### Work task:
Apart from the pictures, every part of the records below gets retyped exactly.

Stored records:

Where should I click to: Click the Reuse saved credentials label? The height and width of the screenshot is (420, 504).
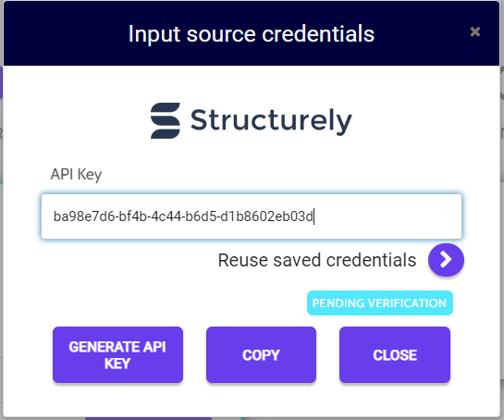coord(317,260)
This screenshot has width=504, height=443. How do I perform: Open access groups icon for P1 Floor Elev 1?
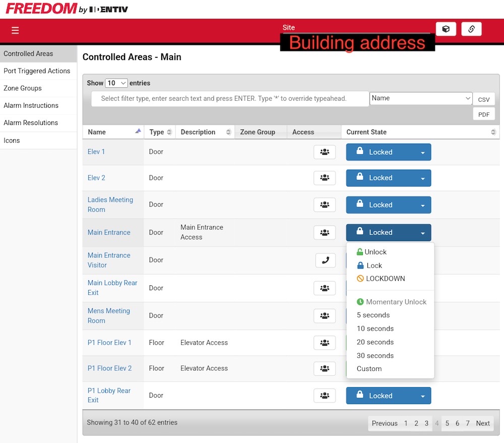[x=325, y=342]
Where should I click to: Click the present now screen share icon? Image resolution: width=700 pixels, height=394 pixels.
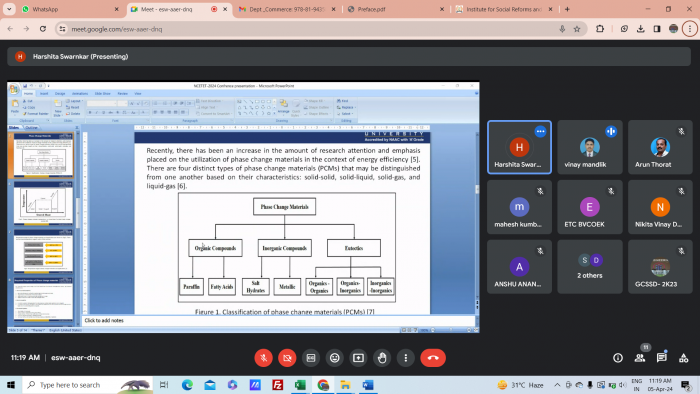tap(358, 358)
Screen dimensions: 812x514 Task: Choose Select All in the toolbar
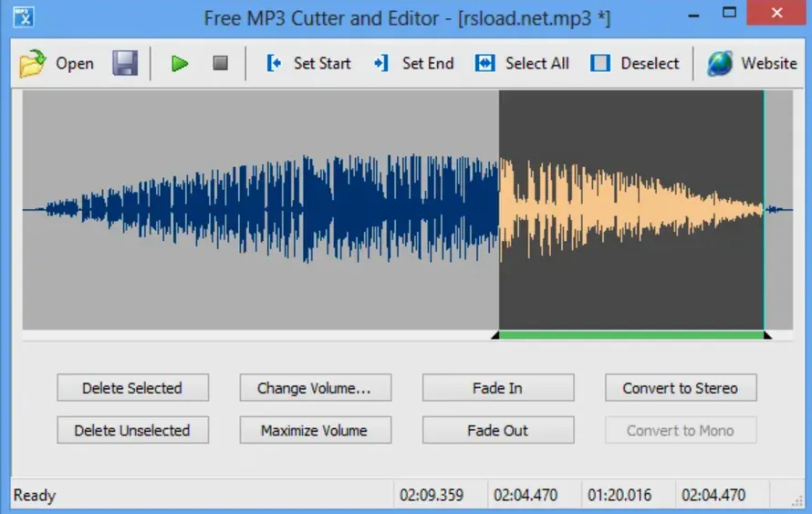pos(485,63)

### Solution below:
Where should I click to: Click the Reuse saved credentials label? The height and width of the screenshot is (420, 504).
coord(317,260)
This screenshot has width=504, height=443. How do I perform: Open access groups icon for P1 Floor Elev 1?
[x=325, y=342]
Where should I click to: Click the present now screen share icon? Image resolution: width=700 pixels, height=394 pixels.
tap(358, 358)
Screen dimensions: 812x514 Task: Choose Select All in the toolbar
pos(485,63)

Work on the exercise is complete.